(Isn't this photo AMAZING? By Sala Kannan for Life of Spice)
I have this thing about fruitcakes. I hate them. I mean really truly hate them: the ones I am talking about are the ones that I find in Indian grocery stores that have things in them that, I swear, would glow in the dark. They have small green, red, yellow things in there that look like jello gone bad. And then there is the the smell. Okay, you get the idea.
I was reading the fab essay collection Fits, Starts and Matters of the heart ( and I want to mention that it does feature my essay on my own obsession with Nutella) and I came across an essay and a recipe for fruitcake by author Lisa Harris. I read it. Hmm.. Read it again. Raisins? Cherries? Cranberries. I wanted to make it. As it baked, I wondered if it would be a good cake or like the ones I dread.
Happy to report that the cake is awesome. I made it without the port for the kids and they loved it. This is THE fruitcake for people who hate fruitcakes! A perfect homemade gift for the holidays (and after for yourself!)
Lisa Harris’s Fruit Cake
As featured in Fits, Starts and Matters of the Heart.
(printed with permission from the author)

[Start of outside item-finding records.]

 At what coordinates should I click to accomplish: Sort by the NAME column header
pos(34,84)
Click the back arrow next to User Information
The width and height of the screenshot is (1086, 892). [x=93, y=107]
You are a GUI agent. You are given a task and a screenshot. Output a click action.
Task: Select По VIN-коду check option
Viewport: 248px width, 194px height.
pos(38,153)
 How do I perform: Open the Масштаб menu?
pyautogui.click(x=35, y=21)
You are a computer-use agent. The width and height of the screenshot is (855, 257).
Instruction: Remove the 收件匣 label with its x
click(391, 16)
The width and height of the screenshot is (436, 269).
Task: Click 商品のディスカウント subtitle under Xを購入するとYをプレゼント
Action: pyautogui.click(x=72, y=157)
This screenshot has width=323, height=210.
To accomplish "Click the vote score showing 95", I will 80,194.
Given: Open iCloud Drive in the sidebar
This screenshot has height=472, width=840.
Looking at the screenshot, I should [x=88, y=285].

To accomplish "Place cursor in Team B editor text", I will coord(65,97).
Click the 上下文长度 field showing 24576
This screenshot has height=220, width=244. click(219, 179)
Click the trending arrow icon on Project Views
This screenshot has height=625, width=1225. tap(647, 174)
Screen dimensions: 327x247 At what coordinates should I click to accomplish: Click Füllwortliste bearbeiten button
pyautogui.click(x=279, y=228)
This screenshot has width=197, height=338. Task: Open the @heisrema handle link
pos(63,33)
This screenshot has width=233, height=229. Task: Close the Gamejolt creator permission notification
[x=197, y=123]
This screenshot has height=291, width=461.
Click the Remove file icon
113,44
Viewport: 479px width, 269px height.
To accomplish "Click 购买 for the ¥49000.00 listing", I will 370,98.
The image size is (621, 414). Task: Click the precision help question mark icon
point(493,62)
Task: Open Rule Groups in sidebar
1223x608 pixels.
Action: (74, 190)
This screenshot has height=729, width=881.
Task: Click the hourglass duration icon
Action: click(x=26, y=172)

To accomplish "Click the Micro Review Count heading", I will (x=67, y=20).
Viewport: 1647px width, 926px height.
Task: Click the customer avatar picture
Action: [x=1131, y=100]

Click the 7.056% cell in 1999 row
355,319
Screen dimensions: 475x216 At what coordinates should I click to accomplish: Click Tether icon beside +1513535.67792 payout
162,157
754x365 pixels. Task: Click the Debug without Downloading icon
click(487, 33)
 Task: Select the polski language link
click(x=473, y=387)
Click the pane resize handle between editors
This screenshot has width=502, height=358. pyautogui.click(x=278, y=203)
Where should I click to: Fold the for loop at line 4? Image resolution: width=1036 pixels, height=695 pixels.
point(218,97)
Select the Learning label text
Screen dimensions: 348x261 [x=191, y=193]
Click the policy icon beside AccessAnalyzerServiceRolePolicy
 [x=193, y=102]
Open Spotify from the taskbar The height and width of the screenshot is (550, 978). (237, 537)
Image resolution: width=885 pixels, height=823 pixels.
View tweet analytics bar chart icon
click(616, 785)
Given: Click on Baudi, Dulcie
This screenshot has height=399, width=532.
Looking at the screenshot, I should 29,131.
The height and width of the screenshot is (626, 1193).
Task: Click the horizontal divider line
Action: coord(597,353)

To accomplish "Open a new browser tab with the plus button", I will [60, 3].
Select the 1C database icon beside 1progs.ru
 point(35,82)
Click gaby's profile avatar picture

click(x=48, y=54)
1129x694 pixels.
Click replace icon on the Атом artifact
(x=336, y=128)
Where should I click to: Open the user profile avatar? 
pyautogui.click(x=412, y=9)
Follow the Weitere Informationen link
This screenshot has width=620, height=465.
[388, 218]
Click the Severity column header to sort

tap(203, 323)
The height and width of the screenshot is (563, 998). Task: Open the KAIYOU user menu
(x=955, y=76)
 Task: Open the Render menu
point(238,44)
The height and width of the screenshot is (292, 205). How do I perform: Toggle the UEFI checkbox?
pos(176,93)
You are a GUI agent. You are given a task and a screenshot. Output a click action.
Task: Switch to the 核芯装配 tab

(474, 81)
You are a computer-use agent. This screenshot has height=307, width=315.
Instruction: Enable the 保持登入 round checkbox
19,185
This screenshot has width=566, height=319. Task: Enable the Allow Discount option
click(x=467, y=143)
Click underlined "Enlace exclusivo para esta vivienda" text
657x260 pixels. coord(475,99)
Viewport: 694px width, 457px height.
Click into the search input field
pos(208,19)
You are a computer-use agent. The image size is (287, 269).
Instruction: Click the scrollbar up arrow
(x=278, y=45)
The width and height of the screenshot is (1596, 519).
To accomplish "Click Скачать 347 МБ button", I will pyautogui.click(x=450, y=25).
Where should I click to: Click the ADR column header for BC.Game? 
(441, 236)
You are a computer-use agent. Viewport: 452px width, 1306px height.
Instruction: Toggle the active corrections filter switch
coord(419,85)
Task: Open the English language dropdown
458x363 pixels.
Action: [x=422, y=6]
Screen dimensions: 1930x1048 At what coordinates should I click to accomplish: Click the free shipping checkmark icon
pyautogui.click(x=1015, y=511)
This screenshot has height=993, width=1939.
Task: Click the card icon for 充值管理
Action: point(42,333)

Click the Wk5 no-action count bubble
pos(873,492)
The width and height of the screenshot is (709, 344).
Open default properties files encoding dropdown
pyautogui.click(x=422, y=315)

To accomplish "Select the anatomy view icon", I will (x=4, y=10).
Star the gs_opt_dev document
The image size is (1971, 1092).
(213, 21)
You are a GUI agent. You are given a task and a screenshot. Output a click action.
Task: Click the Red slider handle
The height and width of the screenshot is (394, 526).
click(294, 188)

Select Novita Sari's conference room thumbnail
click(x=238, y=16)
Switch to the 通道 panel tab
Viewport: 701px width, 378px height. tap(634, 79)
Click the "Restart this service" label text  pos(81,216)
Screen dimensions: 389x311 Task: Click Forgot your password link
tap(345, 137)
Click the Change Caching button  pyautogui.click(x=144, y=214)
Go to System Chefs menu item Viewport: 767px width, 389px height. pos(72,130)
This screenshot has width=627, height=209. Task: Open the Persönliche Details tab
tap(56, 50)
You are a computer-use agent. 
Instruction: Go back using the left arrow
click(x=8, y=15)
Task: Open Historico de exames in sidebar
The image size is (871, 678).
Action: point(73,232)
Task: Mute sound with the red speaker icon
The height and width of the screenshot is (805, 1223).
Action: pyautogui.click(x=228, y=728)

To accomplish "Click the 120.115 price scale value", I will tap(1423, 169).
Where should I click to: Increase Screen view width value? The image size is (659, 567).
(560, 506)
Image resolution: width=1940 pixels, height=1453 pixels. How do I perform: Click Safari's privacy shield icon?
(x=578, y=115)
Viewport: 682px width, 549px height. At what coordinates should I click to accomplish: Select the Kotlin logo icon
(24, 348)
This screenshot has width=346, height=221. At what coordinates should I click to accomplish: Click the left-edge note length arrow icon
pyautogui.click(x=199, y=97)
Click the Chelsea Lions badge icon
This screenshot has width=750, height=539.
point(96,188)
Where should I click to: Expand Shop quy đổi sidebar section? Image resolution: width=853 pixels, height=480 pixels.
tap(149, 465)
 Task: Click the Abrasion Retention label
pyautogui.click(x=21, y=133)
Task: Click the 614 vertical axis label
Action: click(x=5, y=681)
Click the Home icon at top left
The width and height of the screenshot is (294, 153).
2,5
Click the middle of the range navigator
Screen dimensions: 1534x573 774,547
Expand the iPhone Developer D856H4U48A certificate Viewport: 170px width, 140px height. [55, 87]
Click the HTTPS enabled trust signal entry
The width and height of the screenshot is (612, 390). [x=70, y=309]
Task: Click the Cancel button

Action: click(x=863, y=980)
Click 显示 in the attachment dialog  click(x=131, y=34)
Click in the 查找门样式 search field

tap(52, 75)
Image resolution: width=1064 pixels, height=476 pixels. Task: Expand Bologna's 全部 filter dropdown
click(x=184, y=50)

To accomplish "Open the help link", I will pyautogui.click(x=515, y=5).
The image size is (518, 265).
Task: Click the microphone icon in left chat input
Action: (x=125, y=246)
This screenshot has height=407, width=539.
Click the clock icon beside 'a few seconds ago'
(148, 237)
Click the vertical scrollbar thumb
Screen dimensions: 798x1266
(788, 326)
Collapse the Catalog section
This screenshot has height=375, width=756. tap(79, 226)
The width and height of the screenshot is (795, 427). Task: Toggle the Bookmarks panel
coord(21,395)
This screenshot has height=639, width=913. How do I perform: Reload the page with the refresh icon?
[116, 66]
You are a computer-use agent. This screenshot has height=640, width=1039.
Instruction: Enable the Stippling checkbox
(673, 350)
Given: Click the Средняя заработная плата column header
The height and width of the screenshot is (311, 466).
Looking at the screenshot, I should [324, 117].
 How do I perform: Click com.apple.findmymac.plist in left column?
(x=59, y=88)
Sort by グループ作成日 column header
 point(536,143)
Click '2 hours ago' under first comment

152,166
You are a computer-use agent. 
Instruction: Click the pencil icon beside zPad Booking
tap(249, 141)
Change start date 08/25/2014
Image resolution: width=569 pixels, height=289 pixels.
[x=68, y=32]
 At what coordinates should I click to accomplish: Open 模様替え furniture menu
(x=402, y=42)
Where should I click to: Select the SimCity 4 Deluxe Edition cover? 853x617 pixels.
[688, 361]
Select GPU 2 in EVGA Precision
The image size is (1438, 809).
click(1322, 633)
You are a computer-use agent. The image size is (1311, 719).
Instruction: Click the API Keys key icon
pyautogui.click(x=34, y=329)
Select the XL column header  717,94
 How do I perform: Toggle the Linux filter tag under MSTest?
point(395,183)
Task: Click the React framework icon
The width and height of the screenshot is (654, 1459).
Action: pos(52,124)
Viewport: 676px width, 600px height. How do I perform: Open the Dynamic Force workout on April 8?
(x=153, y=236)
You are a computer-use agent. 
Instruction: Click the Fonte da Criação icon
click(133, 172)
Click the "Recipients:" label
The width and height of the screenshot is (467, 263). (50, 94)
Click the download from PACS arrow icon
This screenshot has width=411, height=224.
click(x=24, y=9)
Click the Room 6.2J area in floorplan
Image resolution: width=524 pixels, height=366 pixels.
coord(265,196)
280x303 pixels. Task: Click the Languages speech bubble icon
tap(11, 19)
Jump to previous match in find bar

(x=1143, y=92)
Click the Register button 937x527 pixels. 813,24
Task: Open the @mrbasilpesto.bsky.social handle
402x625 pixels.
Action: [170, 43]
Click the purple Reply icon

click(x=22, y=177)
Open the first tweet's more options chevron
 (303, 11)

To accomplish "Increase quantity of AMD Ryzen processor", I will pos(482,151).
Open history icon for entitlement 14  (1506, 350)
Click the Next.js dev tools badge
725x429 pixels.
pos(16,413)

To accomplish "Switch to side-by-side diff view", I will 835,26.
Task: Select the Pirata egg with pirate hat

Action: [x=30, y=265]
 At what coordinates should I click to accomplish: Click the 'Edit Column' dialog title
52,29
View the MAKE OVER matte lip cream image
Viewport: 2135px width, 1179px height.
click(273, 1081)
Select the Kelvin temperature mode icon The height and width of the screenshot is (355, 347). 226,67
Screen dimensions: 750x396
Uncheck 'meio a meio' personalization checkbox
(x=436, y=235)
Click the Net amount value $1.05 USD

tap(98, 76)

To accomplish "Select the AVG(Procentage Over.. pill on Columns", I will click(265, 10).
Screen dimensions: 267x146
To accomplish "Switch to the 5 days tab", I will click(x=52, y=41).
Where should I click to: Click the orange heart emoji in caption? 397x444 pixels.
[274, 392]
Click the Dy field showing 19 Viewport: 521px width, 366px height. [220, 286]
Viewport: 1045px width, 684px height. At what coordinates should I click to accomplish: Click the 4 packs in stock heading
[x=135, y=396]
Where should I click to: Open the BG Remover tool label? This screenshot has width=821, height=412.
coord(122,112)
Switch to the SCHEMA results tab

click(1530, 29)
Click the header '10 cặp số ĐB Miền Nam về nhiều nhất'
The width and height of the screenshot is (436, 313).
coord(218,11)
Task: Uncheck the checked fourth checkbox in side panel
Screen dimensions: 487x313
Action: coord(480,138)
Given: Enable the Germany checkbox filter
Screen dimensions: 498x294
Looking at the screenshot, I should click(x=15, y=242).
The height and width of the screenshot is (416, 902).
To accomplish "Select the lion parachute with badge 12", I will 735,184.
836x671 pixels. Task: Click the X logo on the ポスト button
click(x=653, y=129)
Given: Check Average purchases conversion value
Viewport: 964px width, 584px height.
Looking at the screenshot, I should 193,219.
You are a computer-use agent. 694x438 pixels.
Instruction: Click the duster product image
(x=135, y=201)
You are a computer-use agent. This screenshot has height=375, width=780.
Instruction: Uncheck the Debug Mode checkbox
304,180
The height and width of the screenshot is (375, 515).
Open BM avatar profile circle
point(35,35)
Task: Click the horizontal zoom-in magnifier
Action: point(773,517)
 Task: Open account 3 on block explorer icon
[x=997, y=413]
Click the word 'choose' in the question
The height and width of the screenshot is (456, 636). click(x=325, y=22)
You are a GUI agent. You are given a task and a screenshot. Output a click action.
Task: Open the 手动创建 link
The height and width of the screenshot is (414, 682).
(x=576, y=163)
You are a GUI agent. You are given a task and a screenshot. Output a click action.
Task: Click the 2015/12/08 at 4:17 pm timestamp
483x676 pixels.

2/3 cup firmly packed dark brown sugar
½ cup (1/4 lb) butter at room temperature
3 large eggs
1 ¼ cups all-purpose flour
½ teaspoon baking powder
½ teaspoon ground cinnamon
¼ teaspoon ground mace
1/8 teaspoon ground cloves
Fruits and nut mixture:
1 cup currents
½ cup golden raisins
½ cup dried blueberries
½ cup dried cranberries
½ cup dried Bing cherries
½ cup unsalted pistachio pieces
½ cup pecan pieces
About ½ cups good quality Port
In a large bowl, beat sugar and butter with a mixer until well blended, beat
in eggs, 1 at a time. Stir together flour, baking powder, cinnamon, mace,
and cloves. Add to egg mixture; stir, beat to blend. Stir in fruit and nut
Spoon batter equally into 6 greased 2½ -by 4-inch individual loaf pan OR 1
regular sized loaf pan. Spread batter evenly and smooth top.
Bake at 300° oven until a toothpick inserted in center comes out clean and
cakes are firm when lightly pressed in center, 45 to 60 minutes for small
pans, longer for regular sized loaf pan (1 ½ hours). Cool in pans on a rack
for 10 minutes, invert onto rack to cool completely.
Set the cakes in a single layer in a 9- by 13-inch baking dish or pan, or
set each cake on a rectangle of foil large enough to seal the cake airtight.
Spoon 2 tablespoons of Port onto each cake slowly enough to let it seep in.
Repeat until the cake is saturated. Wrap each cake airtight in foil.
Store at room temperature at least 8 hours or up to 2 weeks; freeze and
store up to 2 months.
Makes 6 mini loaves OR 1 regular size loaf.